Carotid stenting is used to reduce the risk of stroke associated with carotid artery stenosis. Carotid stenosis can present with no symptoms or with symptoms such as transient ischemic attacks or strokes. While historically endarterectomy has been the treatment for carotid stenosis, stenting is an alternative intervention for patients who are not candidates for surgery. High risk factors for endarterectomy, which would favor stenting instead, include medical comorbidities and anatomic features that would make surgery difficult and risky.
Reasons to avoid
While rates of stroke and death after both surgery and stenting are low, rates of stroke and death after stenting may be higher than endartererectomy, particularly for transfemoral stenting in patients over age 70.
Procedure
Carotid stenting involves the placement of a stent across the stenosis in the carotid artery. It can be performed under general or local anesthesia. The stent may be placed from the femoral artery or from the common carotid artery at the base of the neck. Critical steps in both approaches are vascular access, crossing the stenosis with a wire, deploying a stent across the lesion, and removing the vascular access. A number of other steps may or may not be performed, including the use of a cerebral protection device, pre- or post-stent balloon angioplasty and cerebral angiography.
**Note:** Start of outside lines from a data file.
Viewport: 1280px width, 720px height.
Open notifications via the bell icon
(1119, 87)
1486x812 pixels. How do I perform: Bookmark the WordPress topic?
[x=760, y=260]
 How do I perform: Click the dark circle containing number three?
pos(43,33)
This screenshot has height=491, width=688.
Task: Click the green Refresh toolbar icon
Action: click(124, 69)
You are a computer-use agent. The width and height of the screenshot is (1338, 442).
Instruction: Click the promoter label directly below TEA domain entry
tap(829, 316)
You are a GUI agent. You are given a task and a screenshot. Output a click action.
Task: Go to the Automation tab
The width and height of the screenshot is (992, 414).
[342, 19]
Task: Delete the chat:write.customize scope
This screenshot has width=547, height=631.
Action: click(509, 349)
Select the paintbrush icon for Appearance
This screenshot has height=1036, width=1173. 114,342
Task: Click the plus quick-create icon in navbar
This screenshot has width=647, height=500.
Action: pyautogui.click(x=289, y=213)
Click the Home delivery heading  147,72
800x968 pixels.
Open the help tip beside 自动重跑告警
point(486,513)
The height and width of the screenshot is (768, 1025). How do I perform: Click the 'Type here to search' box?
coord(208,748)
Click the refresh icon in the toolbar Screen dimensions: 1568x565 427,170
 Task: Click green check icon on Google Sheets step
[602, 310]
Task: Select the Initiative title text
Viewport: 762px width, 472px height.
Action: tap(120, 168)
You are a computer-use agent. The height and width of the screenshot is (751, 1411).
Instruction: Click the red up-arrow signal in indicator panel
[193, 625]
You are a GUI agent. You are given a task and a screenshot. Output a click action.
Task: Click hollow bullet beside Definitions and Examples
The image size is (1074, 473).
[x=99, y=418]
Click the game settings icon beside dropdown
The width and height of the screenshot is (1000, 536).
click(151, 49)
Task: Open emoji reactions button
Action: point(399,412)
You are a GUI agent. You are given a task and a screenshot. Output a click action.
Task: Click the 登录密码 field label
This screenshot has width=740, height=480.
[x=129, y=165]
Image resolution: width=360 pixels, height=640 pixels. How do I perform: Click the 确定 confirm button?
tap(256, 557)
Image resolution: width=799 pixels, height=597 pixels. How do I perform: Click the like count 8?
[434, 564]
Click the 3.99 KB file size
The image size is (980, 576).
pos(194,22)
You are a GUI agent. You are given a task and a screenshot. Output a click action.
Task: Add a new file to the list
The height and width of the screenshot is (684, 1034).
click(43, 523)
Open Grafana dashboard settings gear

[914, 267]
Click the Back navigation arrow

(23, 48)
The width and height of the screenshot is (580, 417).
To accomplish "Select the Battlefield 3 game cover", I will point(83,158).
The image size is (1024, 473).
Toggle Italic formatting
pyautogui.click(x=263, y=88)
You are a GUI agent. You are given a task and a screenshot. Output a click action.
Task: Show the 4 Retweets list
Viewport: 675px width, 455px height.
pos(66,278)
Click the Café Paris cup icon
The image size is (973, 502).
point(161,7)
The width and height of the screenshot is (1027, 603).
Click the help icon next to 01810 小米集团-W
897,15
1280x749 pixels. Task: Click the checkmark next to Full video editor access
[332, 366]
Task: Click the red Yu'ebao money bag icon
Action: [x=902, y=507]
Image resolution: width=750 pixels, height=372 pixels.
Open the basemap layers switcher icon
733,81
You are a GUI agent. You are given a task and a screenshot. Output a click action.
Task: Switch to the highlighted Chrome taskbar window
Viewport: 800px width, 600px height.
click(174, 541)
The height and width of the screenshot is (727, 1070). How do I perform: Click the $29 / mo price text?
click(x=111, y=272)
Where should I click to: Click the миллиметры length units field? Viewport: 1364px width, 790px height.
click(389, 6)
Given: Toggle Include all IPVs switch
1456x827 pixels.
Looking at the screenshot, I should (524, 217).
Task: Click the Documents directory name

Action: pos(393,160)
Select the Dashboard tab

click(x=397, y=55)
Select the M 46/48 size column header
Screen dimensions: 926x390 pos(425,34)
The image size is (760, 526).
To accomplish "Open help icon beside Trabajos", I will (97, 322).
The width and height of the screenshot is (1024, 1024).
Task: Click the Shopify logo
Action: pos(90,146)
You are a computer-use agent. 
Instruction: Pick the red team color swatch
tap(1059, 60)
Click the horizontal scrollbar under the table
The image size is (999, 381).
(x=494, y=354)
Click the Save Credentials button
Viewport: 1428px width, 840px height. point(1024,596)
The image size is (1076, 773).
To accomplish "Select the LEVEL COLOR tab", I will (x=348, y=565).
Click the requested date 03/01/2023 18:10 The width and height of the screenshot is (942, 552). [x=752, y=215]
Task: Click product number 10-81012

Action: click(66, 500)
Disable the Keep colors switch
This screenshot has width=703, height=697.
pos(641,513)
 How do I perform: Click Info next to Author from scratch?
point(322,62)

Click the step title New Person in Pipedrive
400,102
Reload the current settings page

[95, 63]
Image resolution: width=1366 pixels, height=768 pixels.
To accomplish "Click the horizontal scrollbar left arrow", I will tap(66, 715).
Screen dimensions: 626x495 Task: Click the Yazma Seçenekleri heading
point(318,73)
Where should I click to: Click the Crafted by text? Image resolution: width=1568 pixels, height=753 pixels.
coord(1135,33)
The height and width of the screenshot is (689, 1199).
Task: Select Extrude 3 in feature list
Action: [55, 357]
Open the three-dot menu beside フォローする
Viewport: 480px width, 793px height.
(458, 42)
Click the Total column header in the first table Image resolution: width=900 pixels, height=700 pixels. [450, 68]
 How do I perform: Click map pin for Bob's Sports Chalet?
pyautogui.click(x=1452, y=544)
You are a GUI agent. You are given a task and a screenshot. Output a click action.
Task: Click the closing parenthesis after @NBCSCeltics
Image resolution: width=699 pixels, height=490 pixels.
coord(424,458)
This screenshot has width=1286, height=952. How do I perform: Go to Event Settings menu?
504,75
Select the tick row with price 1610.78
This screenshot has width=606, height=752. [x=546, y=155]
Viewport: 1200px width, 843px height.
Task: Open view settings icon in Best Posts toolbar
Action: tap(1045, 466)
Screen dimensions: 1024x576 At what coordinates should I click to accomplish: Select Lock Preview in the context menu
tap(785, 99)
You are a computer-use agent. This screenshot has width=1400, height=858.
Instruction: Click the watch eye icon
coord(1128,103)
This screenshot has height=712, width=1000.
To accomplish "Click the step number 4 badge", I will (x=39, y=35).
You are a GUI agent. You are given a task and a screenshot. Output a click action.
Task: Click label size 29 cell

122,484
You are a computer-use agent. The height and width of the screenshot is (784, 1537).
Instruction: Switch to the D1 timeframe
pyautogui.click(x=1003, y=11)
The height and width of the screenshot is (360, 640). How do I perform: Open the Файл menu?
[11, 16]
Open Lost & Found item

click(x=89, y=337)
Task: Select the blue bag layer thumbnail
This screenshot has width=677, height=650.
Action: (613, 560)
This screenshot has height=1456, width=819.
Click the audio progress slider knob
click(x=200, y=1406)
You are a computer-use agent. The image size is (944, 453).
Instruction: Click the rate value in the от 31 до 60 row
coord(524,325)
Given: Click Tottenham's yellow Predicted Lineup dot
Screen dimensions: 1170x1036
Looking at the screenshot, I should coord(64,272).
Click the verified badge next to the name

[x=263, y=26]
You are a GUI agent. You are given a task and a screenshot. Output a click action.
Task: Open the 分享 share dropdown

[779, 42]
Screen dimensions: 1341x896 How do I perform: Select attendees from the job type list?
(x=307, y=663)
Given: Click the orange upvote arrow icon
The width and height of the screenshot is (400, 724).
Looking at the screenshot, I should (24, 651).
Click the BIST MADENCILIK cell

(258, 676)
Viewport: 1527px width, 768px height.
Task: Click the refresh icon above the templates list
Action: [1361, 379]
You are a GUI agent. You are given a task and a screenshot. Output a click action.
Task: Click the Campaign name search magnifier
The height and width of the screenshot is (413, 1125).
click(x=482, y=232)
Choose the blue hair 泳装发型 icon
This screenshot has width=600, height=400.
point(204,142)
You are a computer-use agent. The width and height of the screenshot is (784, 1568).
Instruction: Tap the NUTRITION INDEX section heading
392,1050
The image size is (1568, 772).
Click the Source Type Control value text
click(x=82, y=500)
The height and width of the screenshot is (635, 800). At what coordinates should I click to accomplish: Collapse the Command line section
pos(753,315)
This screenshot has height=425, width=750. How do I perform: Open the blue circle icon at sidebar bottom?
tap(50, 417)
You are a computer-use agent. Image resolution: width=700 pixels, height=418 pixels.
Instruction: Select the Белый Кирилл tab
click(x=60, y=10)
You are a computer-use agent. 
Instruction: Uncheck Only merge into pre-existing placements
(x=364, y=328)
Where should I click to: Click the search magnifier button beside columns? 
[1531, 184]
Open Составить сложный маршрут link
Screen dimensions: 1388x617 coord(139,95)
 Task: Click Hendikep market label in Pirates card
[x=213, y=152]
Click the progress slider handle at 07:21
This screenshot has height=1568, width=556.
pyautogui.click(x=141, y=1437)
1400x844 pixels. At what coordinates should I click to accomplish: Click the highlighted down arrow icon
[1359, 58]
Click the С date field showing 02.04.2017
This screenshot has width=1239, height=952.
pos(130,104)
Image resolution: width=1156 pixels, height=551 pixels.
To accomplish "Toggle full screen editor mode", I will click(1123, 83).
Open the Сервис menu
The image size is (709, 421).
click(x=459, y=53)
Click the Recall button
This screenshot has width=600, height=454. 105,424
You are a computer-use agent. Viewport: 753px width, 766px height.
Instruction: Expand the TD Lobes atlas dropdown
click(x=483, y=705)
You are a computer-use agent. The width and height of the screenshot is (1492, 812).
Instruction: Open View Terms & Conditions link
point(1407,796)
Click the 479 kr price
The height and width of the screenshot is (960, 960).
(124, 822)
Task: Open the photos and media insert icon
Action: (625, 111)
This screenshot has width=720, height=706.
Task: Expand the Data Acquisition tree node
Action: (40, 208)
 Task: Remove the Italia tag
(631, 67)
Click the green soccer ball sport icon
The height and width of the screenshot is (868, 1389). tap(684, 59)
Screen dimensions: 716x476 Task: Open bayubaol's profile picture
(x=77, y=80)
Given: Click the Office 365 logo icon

Trans-femoral carotid stenting
The trans-femoral route is the traditional approach to carotid stenting. In this technique, the femoral artery is used to gain access to the arterial system. Wire and sheath are advanced through the aorta to the common carotid artery on the side to be treated. Flow reversal or filter cerebral protection may be used. The procedure is typically performed percutaneously.
Trans-carotid artery revascularization (TCAR)
Trans-cartoid artery stenting involves a surgical incision at the base of the neck over the common carotid artery. Wire access is obtained at that location and used to deliver the stent to the internal carotid artery. Cerebral protection is usually obtained by flow reversal - the common carotid artery is clamped, and arterial blood from the internal carotid is run through a filter and returned to a femoral vein during the highest risk portions of the procedure.
Recovery and Outcomes
Recovery following carotid stenting is simple provided no complications occur. Patients typically leave the hospital in 0-1 days. The blood pressure is kept at a goal below 140 mmHg systolic. Elevated blood pressure in the 2-10 days post-operatively may lead to reperfusion syndrome. The most feared short-term complication of any stroke prevention procedure on the carotid artery is stroke itself. Patients must be selected for surgery or stenting such that the long-term risk reduction of the procedure is greater than the short term risk assumed with the procedure of causing a stroke at the time of the procedure. Other short term complications include bleeding, infection and heart problems such as myocardial infarction related to anesthesia. Late complications such as recurrent stenosis may occur, and surveillance with duplex ultrasound or CT-Angiography may be performed. The risk-reduction from intervention for carotid stenosis is greatest when the indication for intervention is symptoms - typically stroke or TIA. There is insufficient evidence to say that stenting or endarterectomy is better for symptomatic patients. For patients without symptoms, the benefit of intervention at all is controversial.